David B
La guerre sainte
Depuis L’Ascension du Haut-mal, le sujet de l’épilepsie du frère et de son expérience comme bataille quotidienne est un des sujets majeurs des dessins de David B.
Comment représenter la douleur intérieure, les cataclysmes mentaux qui, par ce qu’elle touche un corps de la même famille, est à la fois perçus comme intérieures (c’est mon sang) et extérieures (ce n’est pas moi) ?
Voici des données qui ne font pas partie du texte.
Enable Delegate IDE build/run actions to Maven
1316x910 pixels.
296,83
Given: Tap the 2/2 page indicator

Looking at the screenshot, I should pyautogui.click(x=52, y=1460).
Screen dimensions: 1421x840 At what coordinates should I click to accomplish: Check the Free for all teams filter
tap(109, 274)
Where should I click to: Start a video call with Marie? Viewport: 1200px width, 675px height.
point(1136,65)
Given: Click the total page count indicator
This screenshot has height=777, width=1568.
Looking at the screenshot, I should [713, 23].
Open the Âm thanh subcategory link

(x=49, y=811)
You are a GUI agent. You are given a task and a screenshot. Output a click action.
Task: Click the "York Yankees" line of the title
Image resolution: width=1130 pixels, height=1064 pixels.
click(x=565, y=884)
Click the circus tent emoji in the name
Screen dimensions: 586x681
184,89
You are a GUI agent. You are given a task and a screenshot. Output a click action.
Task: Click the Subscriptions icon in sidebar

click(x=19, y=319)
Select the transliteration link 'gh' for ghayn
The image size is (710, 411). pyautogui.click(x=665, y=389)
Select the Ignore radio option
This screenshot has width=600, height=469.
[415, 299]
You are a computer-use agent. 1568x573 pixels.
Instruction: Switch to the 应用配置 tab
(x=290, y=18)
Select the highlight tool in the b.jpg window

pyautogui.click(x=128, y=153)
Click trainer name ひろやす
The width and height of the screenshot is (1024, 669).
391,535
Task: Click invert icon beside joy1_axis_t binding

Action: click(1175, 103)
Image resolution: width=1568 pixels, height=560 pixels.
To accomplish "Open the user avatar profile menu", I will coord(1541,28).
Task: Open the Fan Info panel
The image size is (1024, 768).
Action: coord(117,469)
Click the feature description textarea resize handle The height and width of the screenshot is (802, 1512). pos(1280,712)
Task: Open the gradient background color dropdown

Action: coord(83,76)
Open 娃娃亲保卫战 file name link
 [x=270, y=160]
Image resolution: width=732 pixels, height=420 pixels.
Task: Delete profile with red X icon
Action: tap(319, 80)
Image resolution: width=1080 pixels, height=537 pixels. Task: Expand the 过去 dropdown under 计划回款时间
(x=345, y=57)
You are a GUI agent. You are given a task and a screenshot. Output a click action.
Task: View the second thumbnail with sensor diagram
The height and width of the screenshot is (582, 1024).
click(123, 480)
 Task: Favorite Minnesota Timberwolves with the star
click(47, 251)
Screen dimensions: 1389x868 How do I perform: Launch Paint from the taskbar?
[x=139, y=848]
Des traits nets d’abord, face au mystère du Haut-Mal, en noir et blanc pour les planches de bandes dessinées, puis, peu à peu, l’apparition de la couleur dans les dessins isolés, du rouge, du bleu… sans abandonner de ce rapport au négatif, au contraste. Comme si les dessins étaient en couleur et en noir et blanc en même temps.
A l’intérieur des encres et du papier, le frère devient magique, et constitue avec l’auteur un duo bicéphale qui glisse et se dédouble à nouveau du réel au récit. La transmission par le texte d’une expérience se mélange à la question hantée, voire irrationnelle de la transmission d’une maladie difficile à comprendre, prédatrice prête à bondir de corps en corps.
Animaux, profusions de silhouettes et d’ombres, les dessins dans l’espace ont englouti en eux les mots qui bordaient les cases du livre. Riches de ces mots avalés, le passage de l’espace intime, individuel, du livre à celui qui est à l’échelle du corps et du monde de la galerie, permet alors un rapport debout aux dessins, à leurs mythologies familiales et oniriques.
Ici, le temps devient unité, il n’y a pas de séquence comme dans la bande dessinée mais circularité, trous, fosses, tas, lien vertical prêt à s’enrouler entre dedans et dehors, batailles individuelles et historiques : sa propre histoire à l’épreuve du rêve et à l’échelle du monde.